I would place the epiproct a little north of where you have it. It's the part that just extends above the nearside cercus, I think, an atrophied 11th segment. The paraproct, its other half, should lie beneath the anus so that both plates frame it (and yes, "proct" comes from Gr "proktos" for anus, hence the dreaded proctoscope  ).

What I don't want to do, in my ignorance, is misname a part that you have right, thus spreading unnecessary confusion. So I'll stop there.

The person to review this, as usual, should be Christian.
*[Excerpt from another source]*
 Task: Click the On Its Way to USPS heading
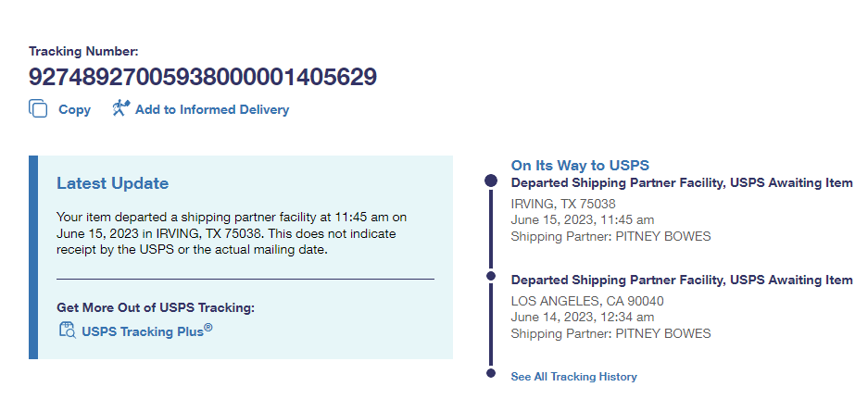click(x=580, y=166)
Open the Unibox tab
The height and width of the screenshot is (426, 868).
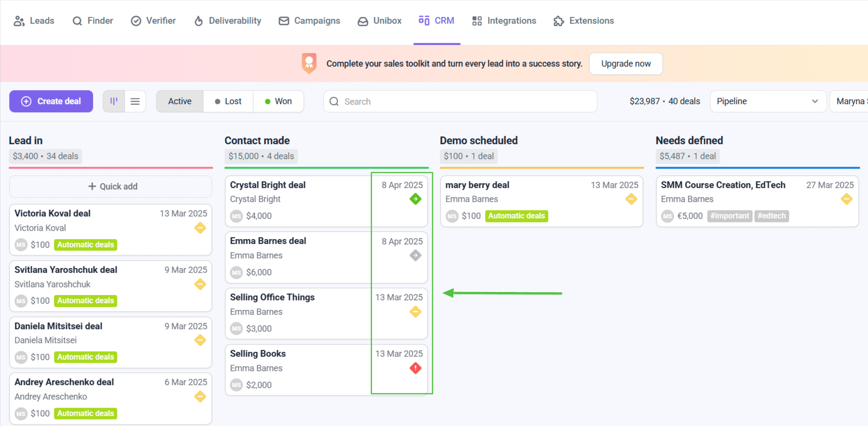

There have been some exceptionally good threads on the forum lately. This is certainly on of them.


----------



## yen_saw (Oct 9, 2009)

Nice pic Grant, now i need to get the Cannon 100 mm IS macro


----------



## Christian (Oct 9, 2009)

Males have three phallomeres. Two dorsal and one ventral one. The ventral one phylogenetically also had a corresponding pair, but all dictyopteran genitalia are asymmetrical, with the second ventral phallomere reduced. Unfortunately, while these kind of pics worked well with the female parts, the male pic is somewhat unclear. Usually, to see something, you have to dissect the genitalia and spread them, so overlapping is minimized and structures become visible. The "claspers" are correctly named processes, depending on position there are anterior and posterior processes, usually found on the left dorsal and the ventral phallomere. The heavily sclerotized part is the ventral process of the right dorsal phallomere, though the phalloid apophysis (attached to the left dorsal phallomere) may be elongated and/or sclerified as well. Complicated, I know, but mantid genitalia are rather diverse, so all kinds of processes exist, sometimes with bristles, or spines, or being very long and curved, with one or multiple points etc. It takes a while until one's able to name all structures.


----------



## PhilinYuma (Oct 10, 2009)

It occurs to me that someone might have missed Kamakiri' pix and Christian's comments, so here they are back again! I found a very nice illustration of all three phallomeres, based on a real mantis!

http://www.bioone.org/doi/abs/10.1665/1082...RT%5D2.0.CO%3B2

(See Fig. 4 and enlarge)


----------



## Katnapper (Oct 10, 2009)

Very nice thread, Grant!


----------



## MantidLord (Oct 10, 2009)

PhilinYuma said:


> There have been some exceptionally good threads on the forum lately. This is certainly on of them.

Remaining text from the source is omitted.